TASK DETAILS:
Reproduce word for word the part of the records that opens with the line containing "is (450, 1200)." and runs through the end of the records. Leave the pictures out of your answer.

___ RECORDS PROVIDED ___

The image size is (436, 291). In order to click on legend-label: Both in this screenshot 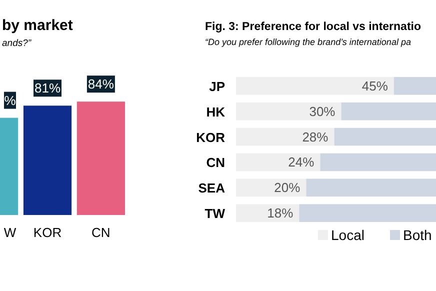, I will do `click(418, 235)`.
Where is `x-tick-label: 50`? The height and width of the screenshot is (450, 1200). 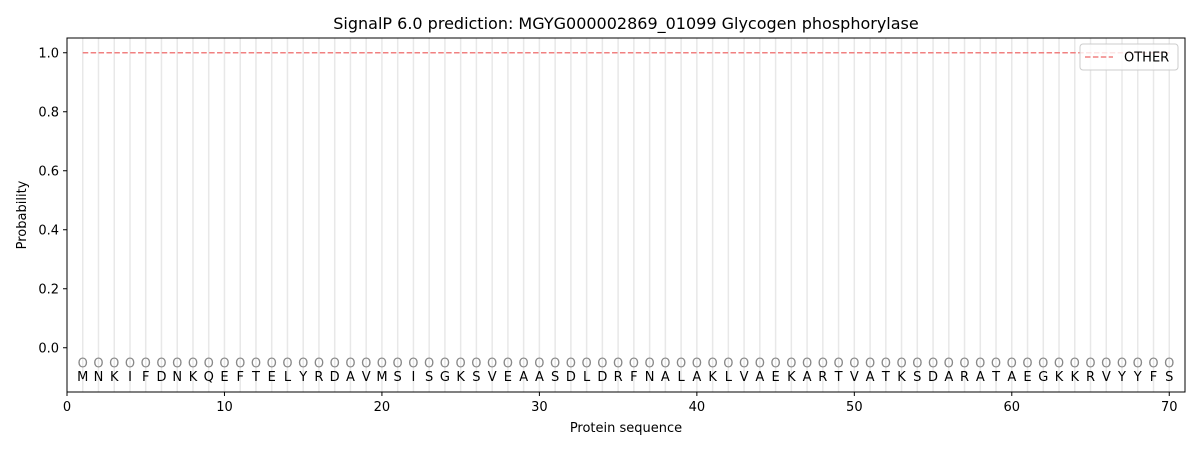
x-tick-label: 50 is located at coordinates (854, 408).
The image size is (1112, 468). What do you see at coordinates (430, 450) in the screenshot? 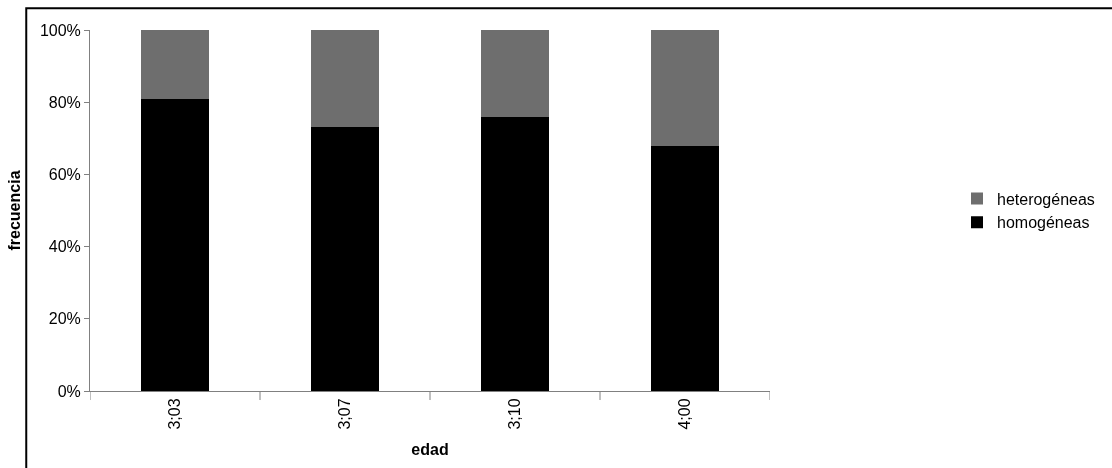
I see `x-axis-title: edad` at bounding box center [430, 450].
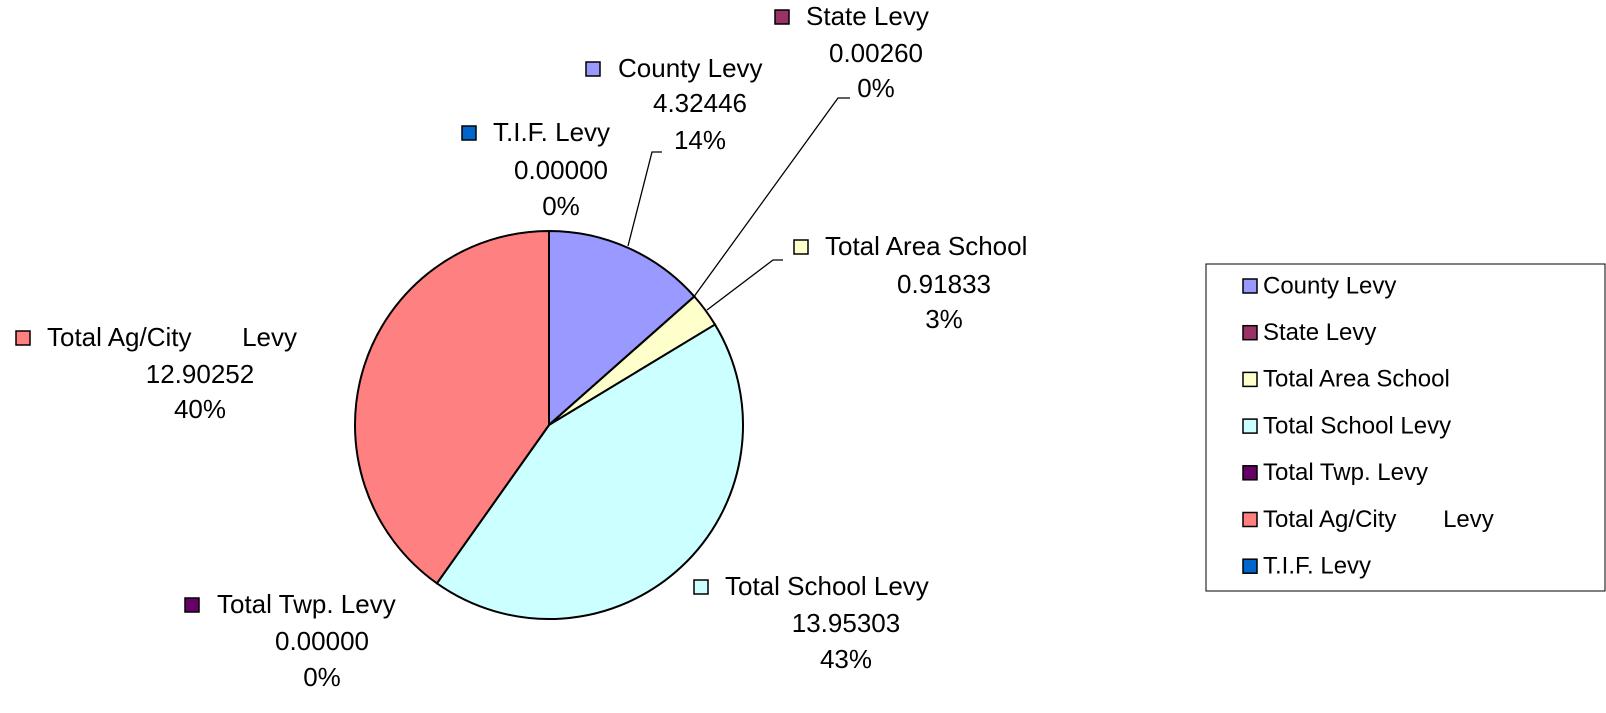 The width and height of the screenshot is (1606, 713). I want to click on data-label-value: 4.32446, so click(700, 103).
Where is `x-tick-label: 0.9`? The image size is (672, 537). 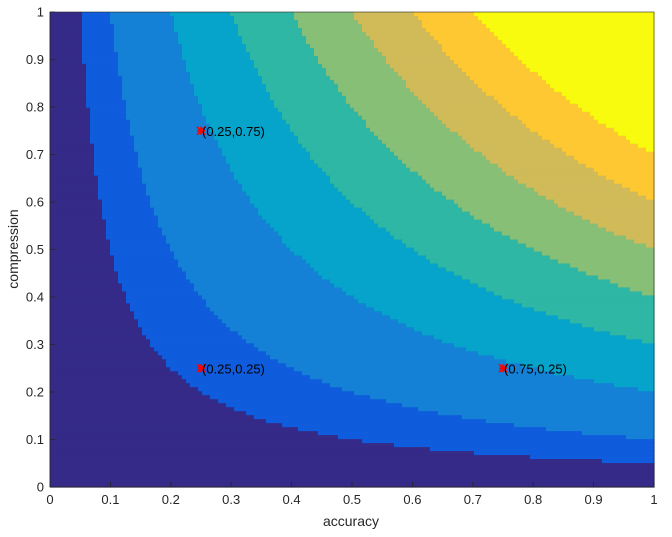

___

WRITTEN REPLY:
Where is `x-tick-label: 50`? The height and width of the screenshot is (450, 1200). 
x-tick-label: 50 is located at coordinates (854, 408).
The image size is (1112, 468). What do you see at coordinates (430, 450) in the screenshot? 
I see `x-axis-title: edad` at bounding box center [430, 450].
 The width and height of the screenshot is (1606, 713). I want to click on data-label-value: 4.32446, so click(700, 103).
Where is `x-tick-label: 0.9`? The image size is (672, 537). 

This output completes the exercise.